**OBJECTIF 1**
Selon l'extrait, en quelle année le refuge Sautauriski a-t-il ouvert ?

○ ○ ○

En hiver au parc national de la Jacques-Cartier
Le parc national de la Jacques-Cartier offre un excellent terrain de jeu pour les amateurs de randonnées hivernales, à moins d’une heure au nord de Québec.
La forêt boréale se présente sous son meilleur jour, colonisant les flancs de montagnes majestueuses du massif des Laurentides et encadrant l’immense fracture dans la croûte terrestre que constitue la vallée de la Jacques-Cartier. Le parc national qui l’enserre depuis près de 40 ans nous attend pour un séjour de trois jours qui promet.
Skis de fond, raquettes et crampons sont dans l’auto. En ces temps climatiques incertains, mieux vaut tout avoir sous la main pour profiter des plaisirs de l’hiver.
Passé la guérite du parc, on rejoint son secteur sud, puis le bord de la rivière Jacques-Cartier. Sa vallée offre déjà un spectacle grandiose, encadrée de sommets de 800 à 1000 mètres, de crêtes et d’éperons rocheux. On file jusqu’au centre de découverte. De là démarre notre périple de trois jours d’exploration dans la partie nord du parc.
En route pour le refuge Sautauriski
Le temps est gris mais n’entache pas la beauté de la Jacques-Cartier. Un court méandre et elle reprend sa course presque parfaite dans un axe nord-sud. La piste multifonctionnelle du «Chemin de la vallée» a vu passer bien du monde en ces derniers jours du temps des Fêtes. Elle est tellement tapée qu’on y marche sans raquettes. Les sacs à dos lestés de tout ce qu’il faut pour dormir et manger en refuge sont un peu lourds (avec raquettes en plus), mais nous n’avons que 2,5 km à parcourir, sans dénivelé, et la rivière nous offre son courant continu et sonore pour paysage permanent. Une aire de pique-nique estivale donne l’occasion d’une pause avec vue sur la turbulente rivière Sautauriski qui se jette dans la Jacques-Cartier.
Marchant pour quelques minutes encore, nous rejoignons un pont et le refuge Sautauriski. Ouvert en 2020, il sert de relais aux visiteurs du parc le jour et de refuge pour ceux qui y ont réservé une place pour la nuit. En ces temps de pandémie, il est loué à une seule cellule familiale à la fois et désinfecté deux fois par jour. Ce sera notre havre de paix pour les trois prochaines nuits. Le «chalet» est spacieux et bien aménagé, avec son coin cuisine et son coin «feu de bois», ainsi que plusieurs tables pour manger au chaud. Le relais est ouvert à tous de 10h à 15h. Après, place aux privilégiés qui restent ici pour la soirée et la nuit. On dort à l’étage-mezzanine, aménagé en dortoir avec six lits à une place et une belle fenestration.

○ ○ ○

**OBJECTIF 2**
Recopiez le passage de la liste qui va de la ligne contenant « Expand the JRE System Library node » jusqu'à celle contenant « (1426, 167) », ces deux lignes comprises, en substituant « menu » à « dropdown » et sans rien modifier d'autre.

○ ○ ○

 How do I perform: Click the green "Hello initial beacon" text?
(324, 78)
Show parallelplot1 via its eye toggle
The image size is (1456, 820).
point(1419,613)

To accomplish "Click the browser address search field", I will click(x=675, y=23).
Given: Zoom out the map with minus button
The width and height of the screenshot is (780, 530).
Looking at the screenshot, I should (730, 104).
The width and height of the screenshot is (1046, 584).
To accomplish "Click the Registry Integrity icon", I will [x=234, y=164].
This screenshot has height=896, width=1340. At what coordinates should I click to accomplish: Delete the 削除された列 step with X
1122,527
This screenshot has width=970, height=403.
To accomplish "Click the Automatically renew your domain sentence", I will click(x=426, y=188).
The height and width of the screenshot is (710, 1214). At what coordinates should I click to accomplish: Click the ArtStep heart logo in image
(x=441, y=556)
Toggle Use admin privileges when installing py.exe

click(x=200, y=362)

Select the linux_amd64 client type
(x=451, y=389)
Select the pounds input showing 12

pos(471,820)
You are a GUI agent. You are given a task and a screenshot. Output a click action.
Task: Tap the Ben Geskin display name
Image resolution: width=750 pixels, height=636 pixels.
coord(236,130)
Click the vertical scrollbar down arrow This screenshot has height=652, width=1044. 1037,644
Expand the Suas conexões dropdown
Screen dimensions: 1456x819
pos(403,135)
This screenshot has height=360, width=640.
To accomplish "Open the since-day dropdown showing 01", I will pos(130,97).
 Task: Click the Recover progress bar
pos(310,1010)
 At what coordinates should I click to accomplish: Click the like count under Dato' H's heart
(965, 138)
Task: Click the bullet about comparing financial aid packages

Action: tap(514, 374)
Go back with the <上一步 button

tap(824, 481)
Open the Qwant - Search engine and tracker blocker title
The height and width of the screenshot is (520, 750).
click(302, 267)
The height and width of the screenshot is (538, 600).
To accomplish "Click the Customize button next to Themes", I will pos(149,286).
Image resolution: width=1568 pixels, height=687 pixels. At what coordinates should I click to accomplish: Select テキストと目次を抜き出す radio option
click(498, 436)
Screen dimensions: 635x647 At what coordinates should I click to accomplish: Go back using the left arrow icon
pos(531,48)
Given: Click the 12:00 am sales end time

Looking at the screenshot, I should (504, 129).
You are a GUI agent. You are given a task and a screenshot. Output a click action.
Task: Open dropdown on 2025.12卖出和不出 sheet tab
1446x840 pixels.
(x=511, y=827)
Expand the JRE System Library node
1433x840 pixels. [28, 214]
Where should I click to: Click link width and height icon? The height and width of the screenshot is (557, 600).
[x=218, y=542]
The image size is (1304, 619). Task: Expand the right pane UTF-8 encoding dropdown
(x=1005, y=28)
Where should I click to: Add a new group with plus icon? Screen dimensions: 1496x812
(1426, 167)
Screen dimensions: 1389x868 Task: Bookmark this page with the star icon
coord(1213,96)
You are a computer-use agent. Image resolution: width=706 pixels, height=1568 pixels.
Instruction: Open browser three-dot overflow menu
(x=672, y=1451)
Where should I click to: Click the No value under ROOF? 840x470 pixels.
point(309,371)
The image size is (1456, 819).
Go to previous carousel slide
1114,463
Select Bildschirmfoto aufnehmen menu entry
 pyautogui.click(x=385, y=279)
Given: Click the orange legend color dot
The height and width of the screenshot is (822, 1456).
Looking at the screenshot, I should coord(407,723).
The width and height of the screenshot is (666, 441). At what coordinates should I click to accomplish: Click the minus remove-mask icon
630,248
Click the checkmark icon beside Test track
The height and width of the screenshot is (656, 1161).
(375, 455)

○ ○ ○

**RÉPONSE 1**
En 2020.

**RÉPONSE 2**
Expand the JRE System Library node
1433x840 pixels. [28, 214]
Where should I click to: Click link width and height icon? The height and width of the screenshot is (557, 600).
[x=218, y=542]
The image size is (1304, 619). Task: Expand the right pane UTF-8 encoding menu
(x=1005, y=28)
Where should I click to: Add a new group with plus icon? Screen dimensions: 1496x812
(1426, 167)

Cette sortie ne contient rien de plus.